In 1992 to 1994, Matrazzo and Char reunited with the band, the Psychedelix, and toured extensively in Japan and also staged concerts in Los Angeles and New York. Together they released an album Live At NHK Hall and other DVDs and performed on 20 March at the Shibuya Public Hall in Tokyo.

In 1996 to 1995 Matrazzo performed with Jimmy Hall of Wet Willie, recording the tracks for his album Rendezvous With The Blues on Hammond B3. He also recorded on Gregg Allman's album on Chrysalis Records in 1996.

His 2000 solo release Dan on the Moon, produced by David Z, was released by Terminus Records with Sam Sims on bass, Lil' John Roberts on drums, and Warren Haynes on guitar. Dan on the Moon was considered to be the defining album of a new genre which jam fans immediately dubbed "Space Funk", though it explored many styles of music from funk and blues, soul, progressive rock, and classical piano.

From 2005 to 2011, Matrazzo focused mainly on traditional and post-bebop jazz music, but then began touring with The Looters, who are also known for backing Blue Note Records' Kristina Train, Rosa King, and Saskia Laroo. In 2015 Matrazzo and the Looters released an album on Home Grown Records.

In 2013 Matrazzo reunited with John Scofield as well as Gov't Mule at the 25th annual Christmas Jam in Asheville, North Carolina.

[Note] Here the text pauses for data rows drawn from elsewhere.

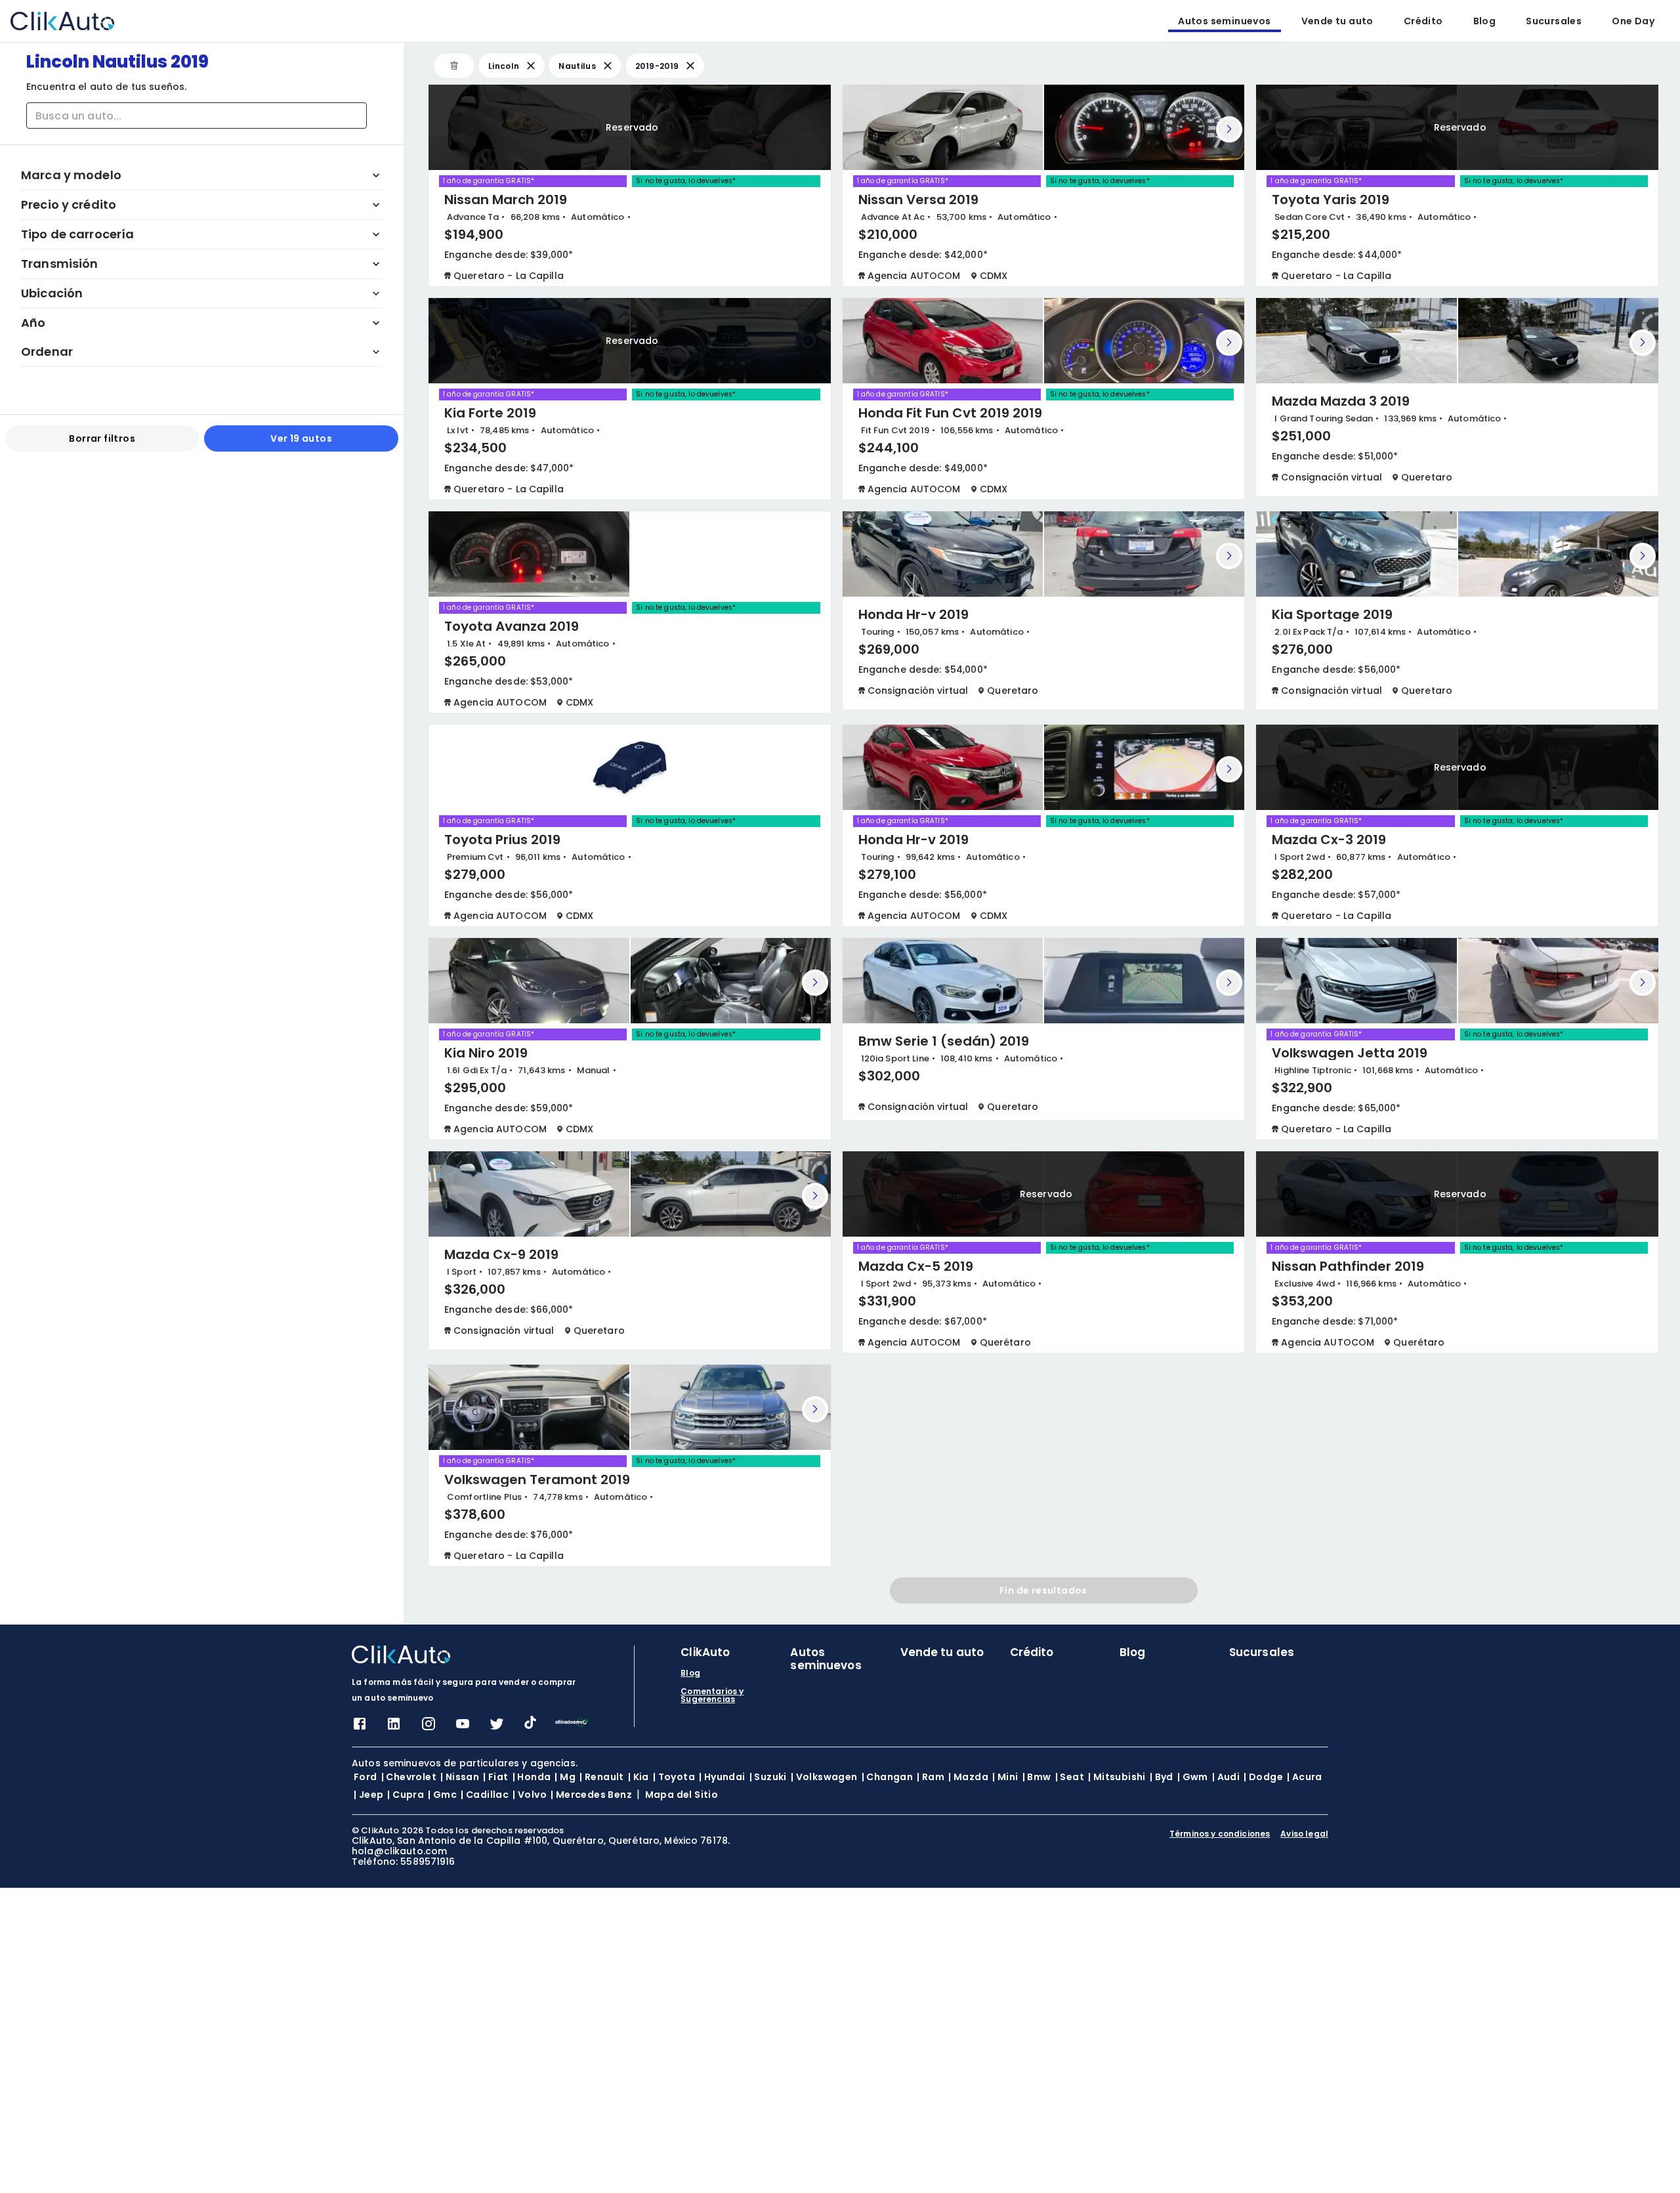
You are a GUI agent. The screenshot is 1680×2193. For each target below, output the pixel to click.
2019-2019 (657, 66)
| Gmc (442, 1794)
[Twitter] (497, 1727)
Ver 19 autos (301, 438)
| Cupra (405, 1794)
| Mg (565, 1776)
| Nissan (459, 1776)
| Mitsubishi (1117, 1776)
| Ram (930, 1776)
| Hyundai (722, 1776)
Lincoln (503, 66)
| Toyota (674, 1776)
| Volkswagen (824, 1776)
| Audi (1226, 1776)
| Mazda (968, 1776)
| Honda (532, 1776)
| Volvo (530, 1794)
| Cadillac (485, 1794)
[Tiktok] (530, 1725)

In 2015 Gov't Mule released the album Sco-Mule with Matrazzo on keyboards, John Scofield on guitar, and a host of other musicians including Jimmy Herring. This was recorded at the Georgia Theatre and the Roxy in Atlanta, Georgia.

Matrazzo's music has been used by MTV for opening songs for a murder and mystery show. Later in 2017, there were sessions with Corky Laing of Mountain and Chris Barron and guitarist Eric Schenkman of the Spin Doctors.